Concernant la réforme de l’ONU, elle a estimé qu’il fallait d’abord définir les résultats recherchés pour les populations avant de modifier les structures et les mécanismes de fonctionnement. Elle a notamment cité l’expérience vietnamienne du modèle "Delivering as One", lancé à titre pilote il y a une quinzaine d’années, qui visait à renforcer la cohérence et l’efficacité des activités des agences onusiennes au niveau national.
S’agissant des Objectifs de développement durable (ODD) à l’horizon 2030, elle a souligné le rôle essentiel des jeunes. L’Asie-Pacifique compte quelque 700 millions de personnes âgées de 16 à 24 ans, mais l’écart entre leurs aspirations croissantes et les possibilités réelles d’emploi et de développement risque d’alimenter la frustration et d’éroder la confiance.

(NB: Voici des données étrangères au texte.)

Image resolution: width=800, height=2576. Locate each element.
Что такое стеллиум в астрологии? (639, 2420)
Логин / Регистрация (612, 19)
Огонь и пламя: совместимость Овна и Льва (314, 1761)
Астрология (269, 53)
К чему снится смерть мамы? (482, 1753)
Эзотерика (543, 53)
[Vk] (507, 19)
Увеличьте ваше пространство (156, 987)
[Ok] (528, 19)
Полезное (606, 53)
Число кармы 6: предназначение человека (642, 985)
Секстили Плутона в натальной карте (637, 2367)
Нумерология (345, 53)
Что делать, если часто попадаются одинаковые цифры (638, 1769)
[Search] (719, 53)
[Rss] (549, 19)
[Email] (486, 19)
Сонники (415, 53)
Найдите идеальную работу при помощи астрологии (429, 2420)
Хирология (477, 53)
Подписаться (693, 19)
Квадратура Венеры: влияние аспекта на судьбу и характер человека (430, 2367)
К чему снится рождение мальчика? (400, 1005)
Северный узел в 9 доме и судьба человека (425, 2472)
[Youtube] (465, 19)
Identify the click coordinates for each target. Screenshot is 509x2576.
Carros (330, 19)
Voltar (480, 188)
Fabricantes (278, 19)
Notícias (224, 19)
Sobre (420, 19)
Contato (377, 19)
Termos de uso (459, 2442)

Alors que le Vietnam entre dans une phase de vieillissement démographique, elle a appelé à adopter une approche fondée sur l’ensemble du cycle de vie, en garantissant à chacun l’accès aux opportunités.
Elle a notamment insisté sur la nécessité d’investir davantage dans la santé et de moderniser l’éducation pour répondre aux besoins des nouveaux emplois.
Le PNUD et l’ONU continueront à soutenir le Vietnam dans ses efforts de développement, tandis que le pays apportera à son tour son expérience, ses ressources, sa voix et une responsabilité croissante à la communauté internationale, a-t-elle conclu.